Batavia Public School District 101 (BPS101) is a school district headquartered in Batavia, Illinois. The district is run by a superintendent and is overseen by a seven-member elected school board.

Batavia previously had two school districts serving western and eastern portions; they combined into BPS101 in 1911.

==Schools==
- Secondary
- Batavia High School
- Rotolo Middle School
- Primary
- Alice Gustafson Elementary School and Early Childhood Center
- Hoover-Wood Elementary School
- Grace McWayne Elementary School
- J. B. Nelson Elementary School
- H. C. Storm Elementary School
- Louise White Elementary School

== Governance ==
A board made up of seven community members is elected every two years in alternating election years.
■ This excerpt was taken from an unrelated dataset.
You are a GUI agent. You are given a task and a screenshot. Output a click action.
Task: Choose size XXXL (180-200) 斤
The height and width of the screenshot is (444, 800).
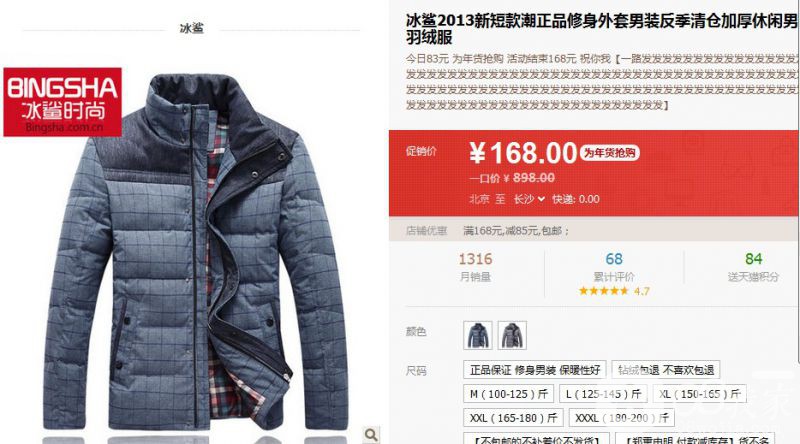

The Board has a president and vice president and holds public meetings monthly. The Board oversees the District's finances and policy, and appoints a superintendent. The current Board president is Craig Meadows and current vice president is Aaron Kilburg. Tom Kim is the current BPS Superintendent.

List of superintendents
| Superintendent | Years of Service |
| Hugh A. Bone | 1911-1916 |
| Howard C. Storm | 1916-1938 |
| John B. Nelson | 1938-1962 |
| Arthur V. Perry | 1962-1970 |
| William E. Dickson | 1970-1974 |
| James A. Clark | 1974-1984 |
| Stephanie Pace Marshall | 1984-1986 |
| Edward Cave | 1986-2006 |
| Jack K. Barshinger | 2006-2013 |
| Lisa Hichens | 2013-2023 |
| Tom Kim | 2023-present |

== Issues ==

=== Racism and bullying ===
In December 2021, students, parents, and teachers described experiences of racism and bullying they had faced in the District at a school Board meeting. A committee established by the Board confirmed that many marginalized students reported feeling unsafe at school in February 2022. On May 24, 2022, dozens of people rallied before a school Board meeting being held later that evening to call for the District to do more to help marginalized students in the District.